MATERIAL FOR THIS EXERCISE.
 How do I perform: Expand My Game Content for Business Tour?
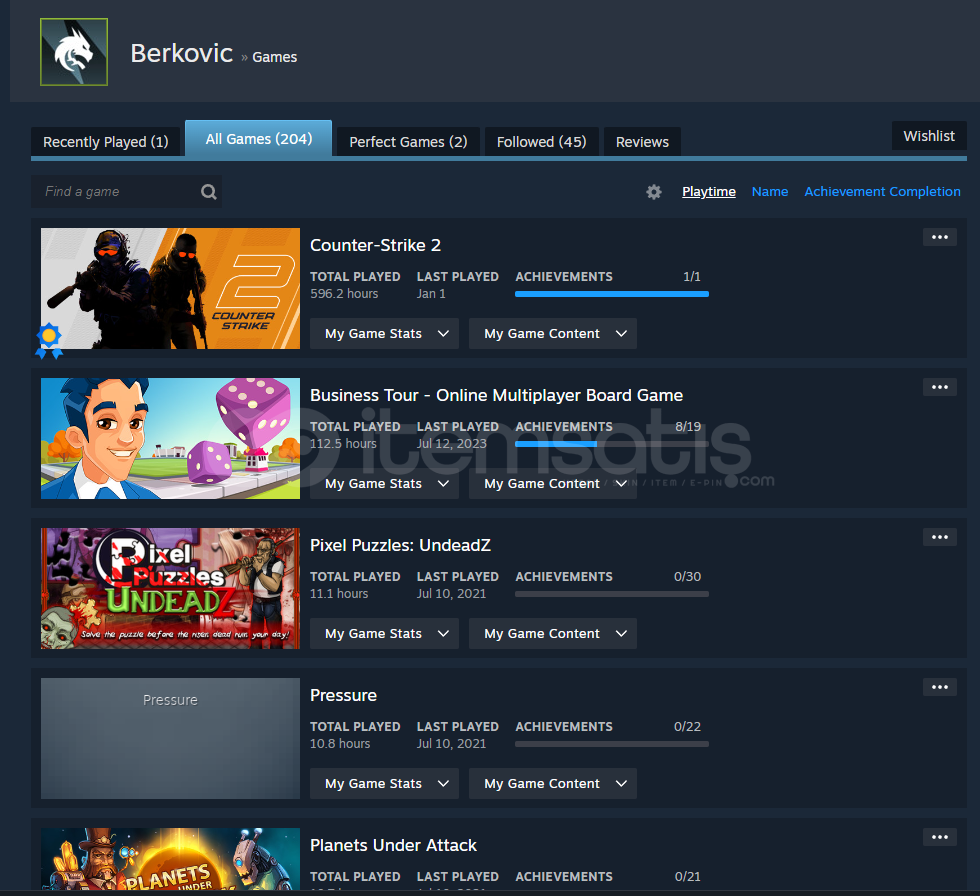tap(552, 484)
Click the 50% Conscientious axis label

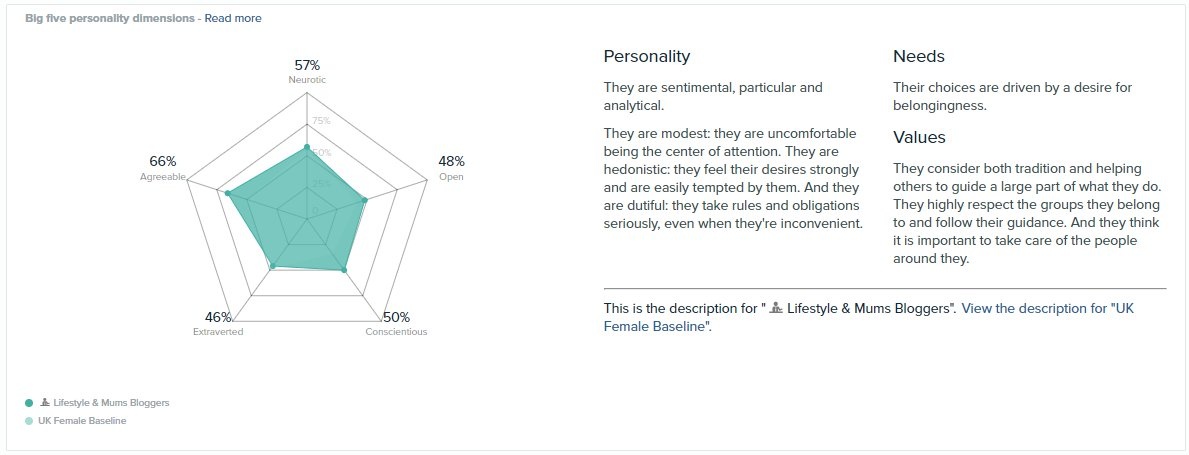(x=396, y=324)
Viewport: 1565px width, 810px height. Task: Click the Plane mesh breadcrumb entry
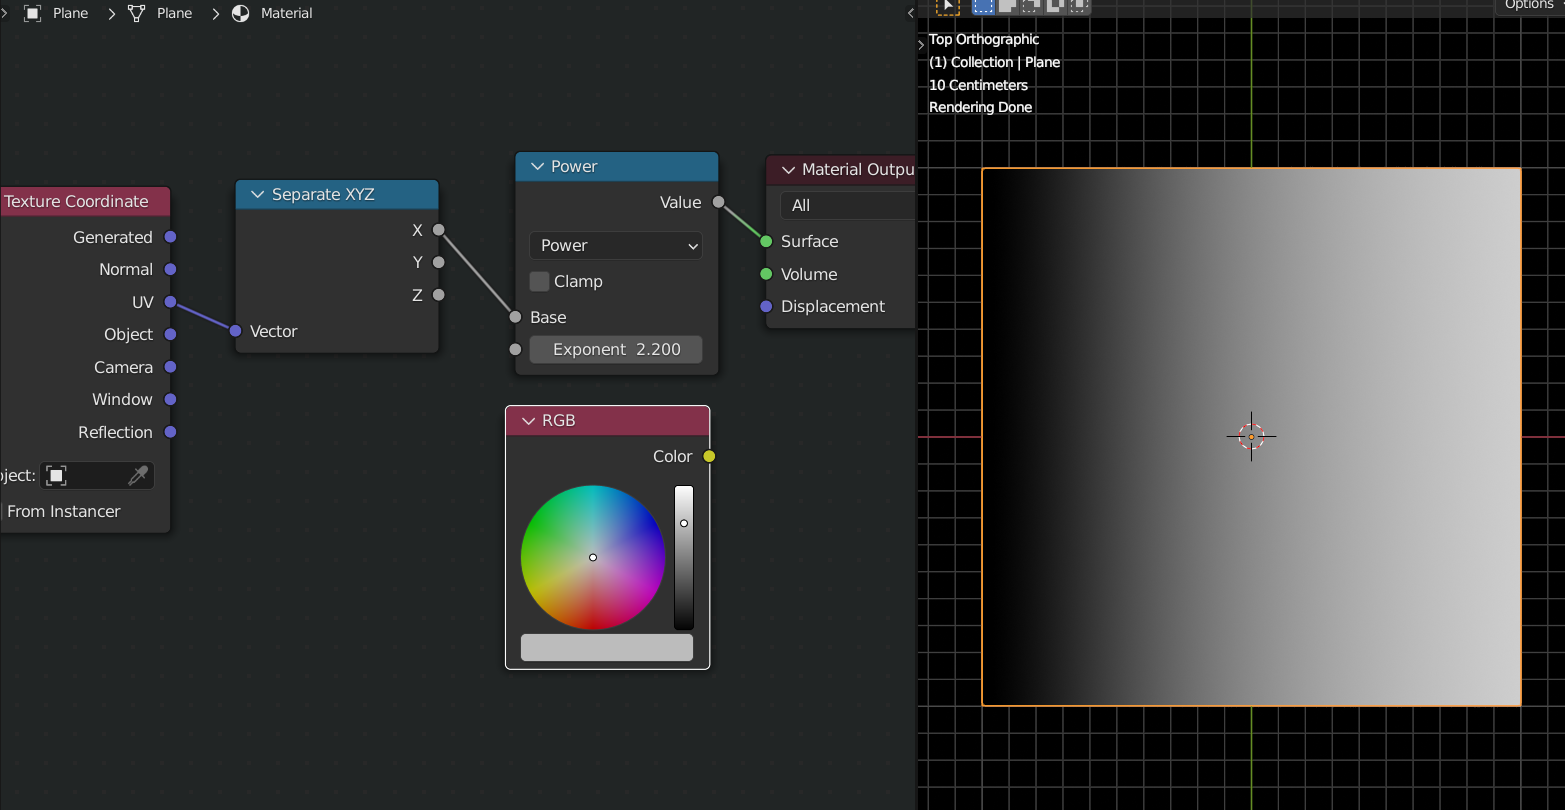click(172, 13)
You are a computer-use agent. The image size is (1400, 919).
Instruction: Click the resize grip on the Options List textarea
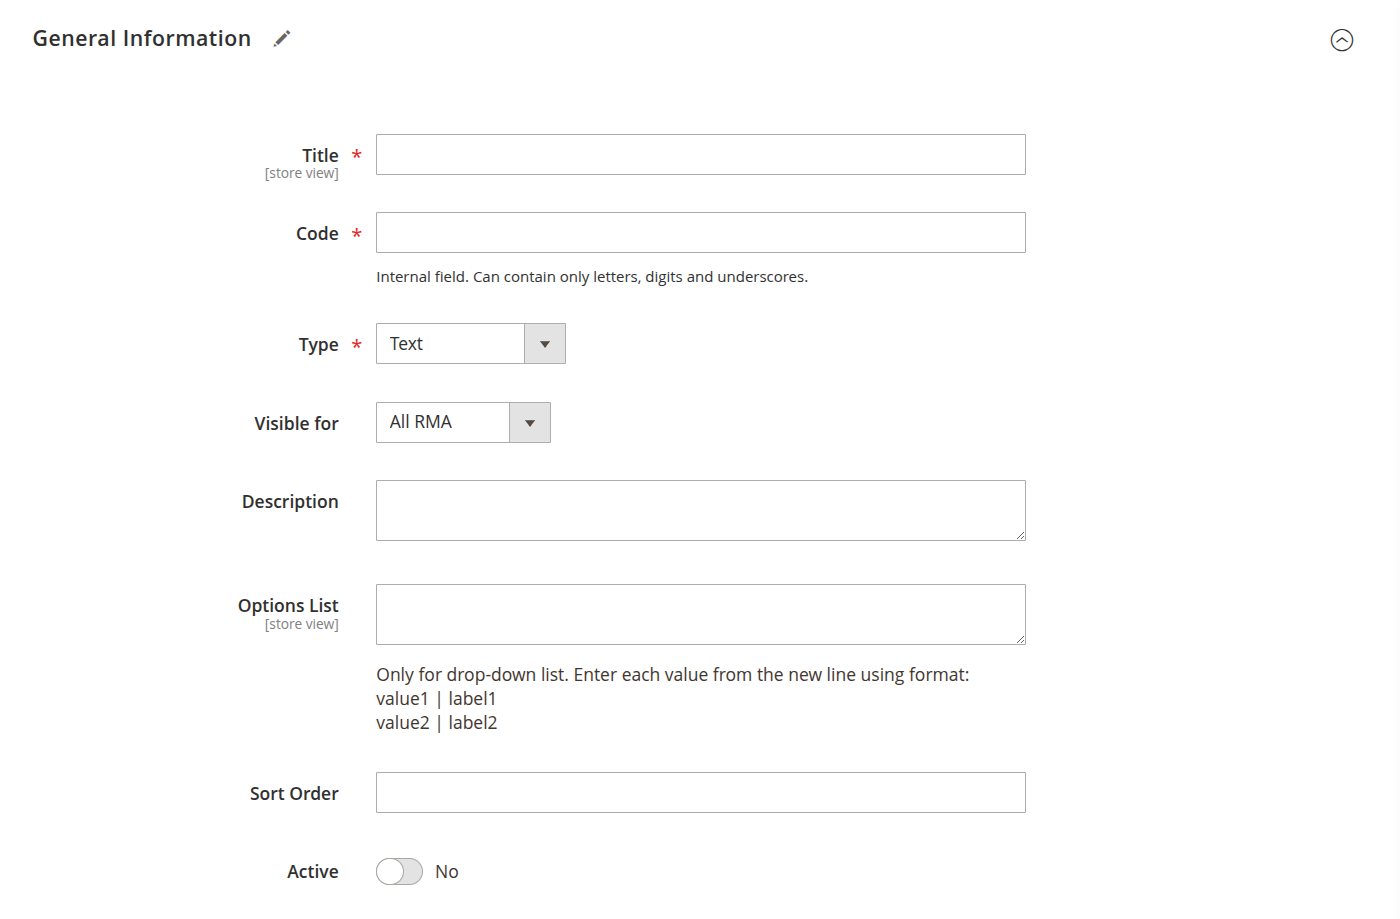tap(1020, 639)
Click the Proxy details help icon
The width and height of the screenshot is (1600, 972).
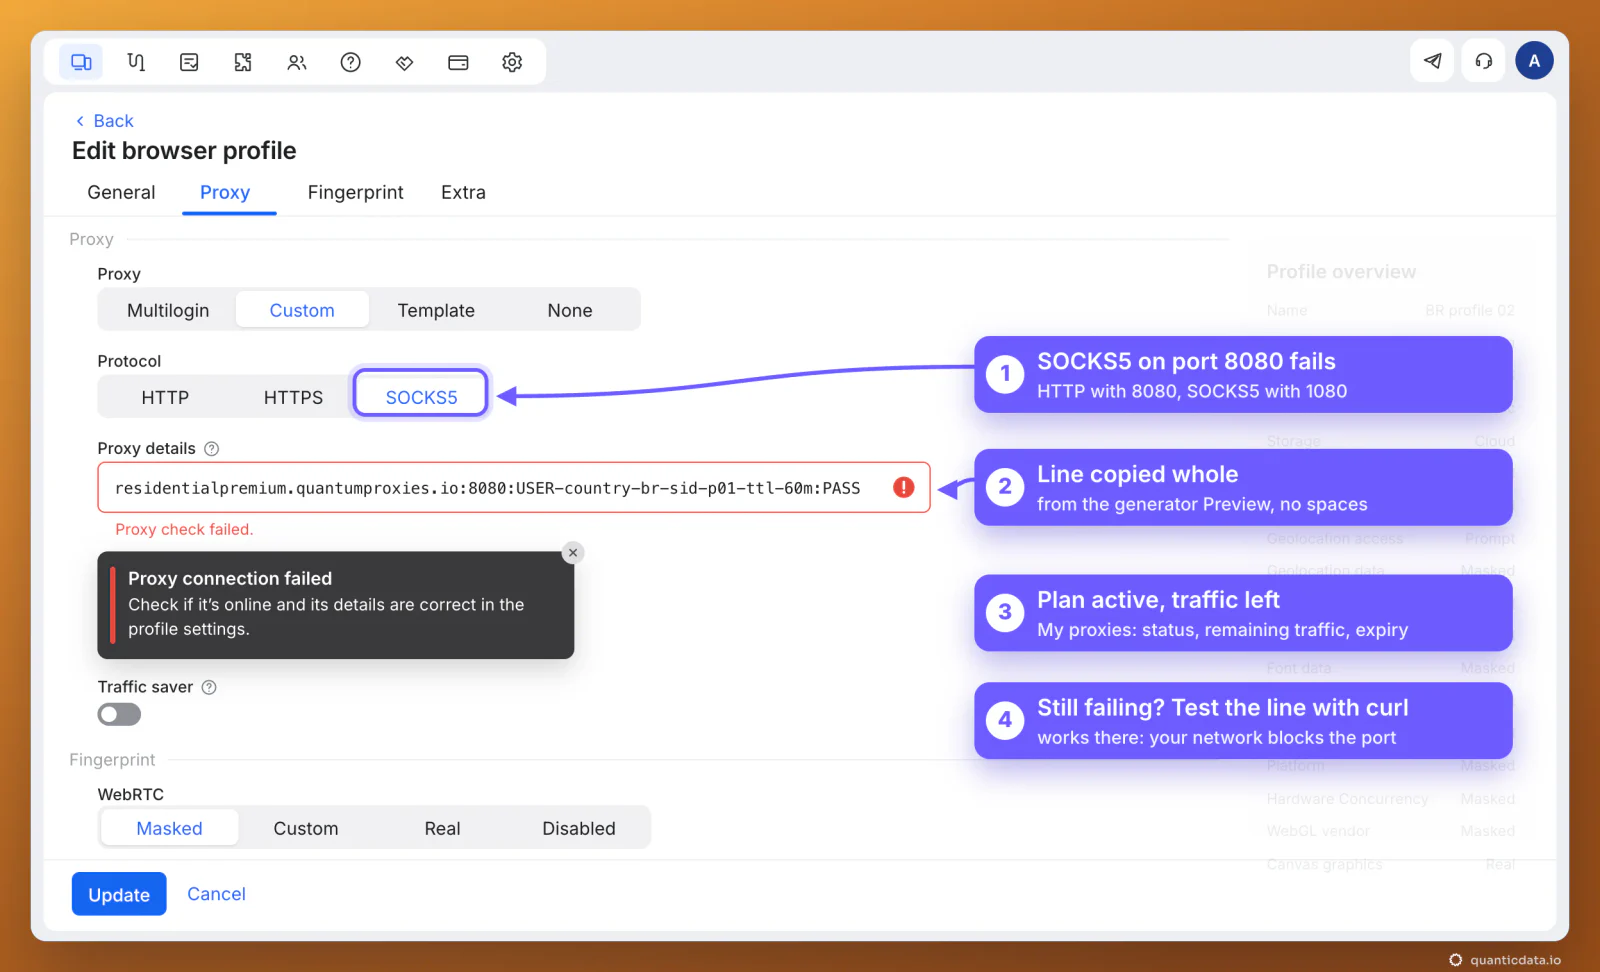tap(212, 449)
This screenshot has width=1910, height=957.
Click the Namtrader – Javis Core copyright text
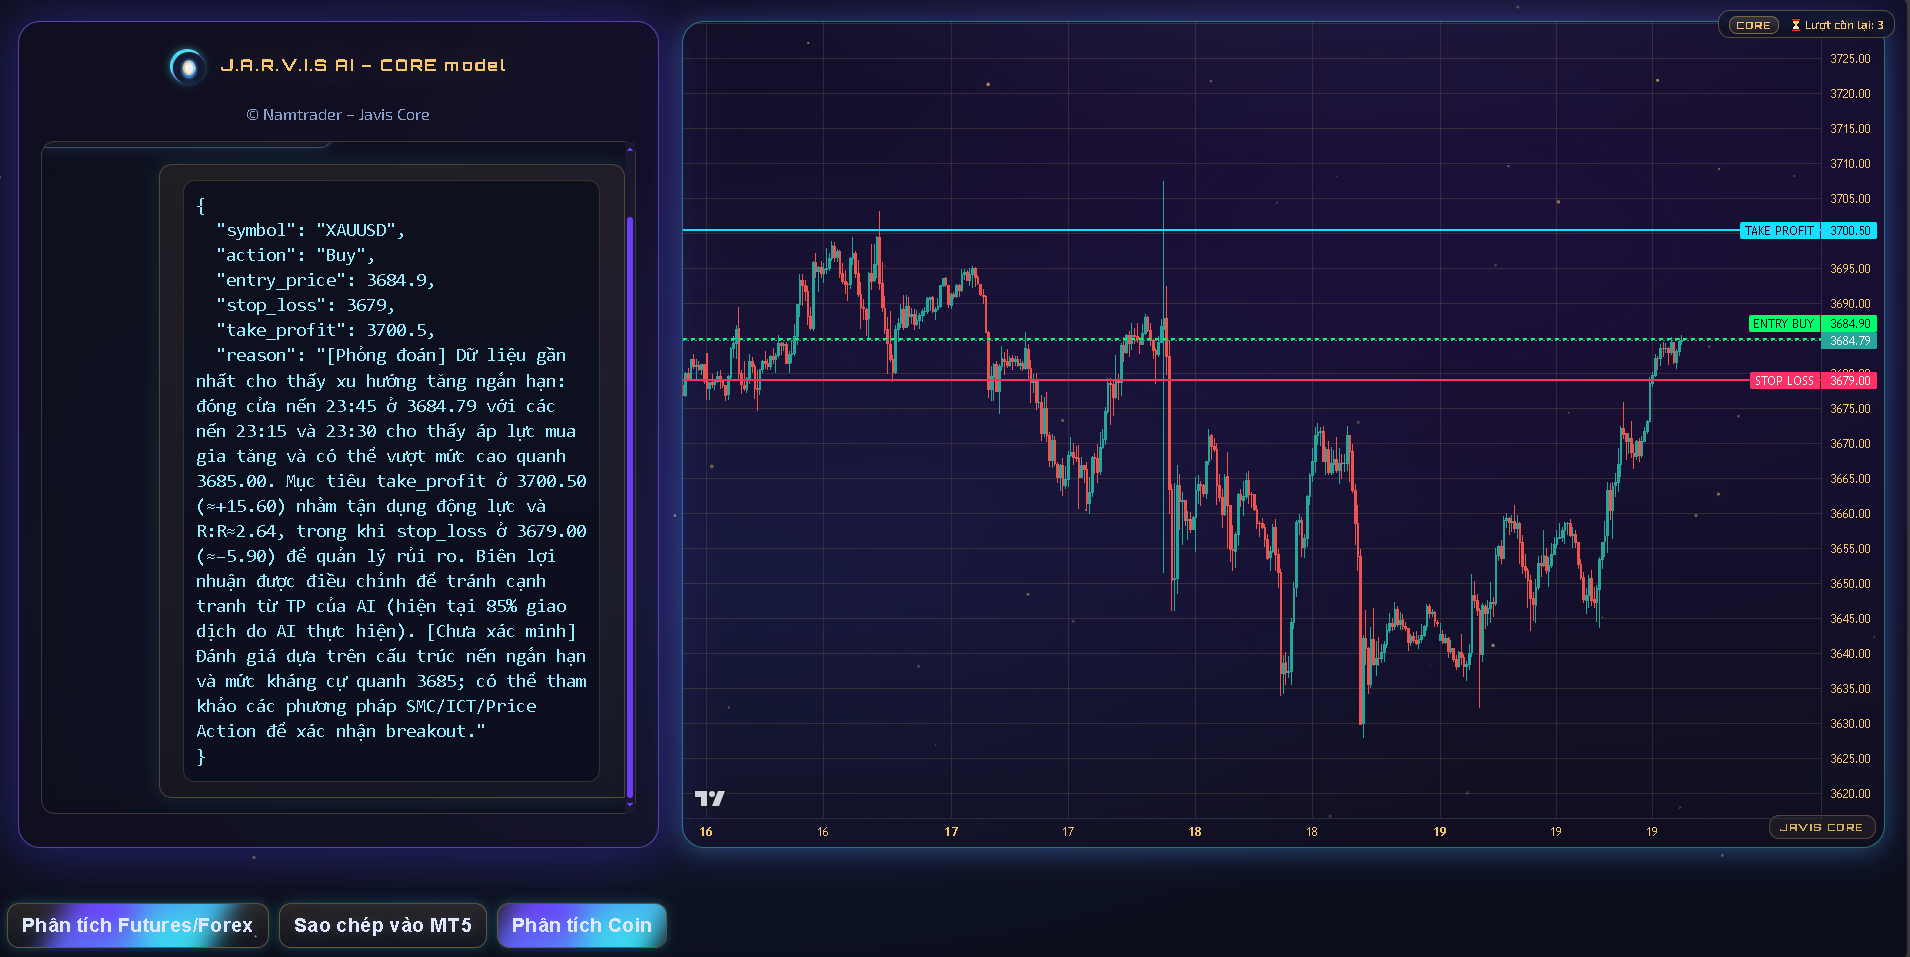338,115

WHAT IS BEING ASKED.
Output the full material above exactly, leaving every picture out.

EXERCISE RESULT.
 How do I perform: Expand My Game Content for Business Tour?
tap(552, 484)
Click the 50% Conscientious axis label

(x=396, y=324)
Viewport: 1565px width, 810px height. Task: Click the Plane mesh breadcrumb entry
click(172, 13)
You are a computer-use agent. The image size is (1400, 919).
Instruction: Click the resize grip on the Options List textarea
tap(1020, 639)
Click the Proxy details help icon
The width and height of the screenshot is (1600, 972).
tap(212, 449)
This screenshot has width=1910, height=957.
Click the Namtrader – Javis Core copyright text
338,115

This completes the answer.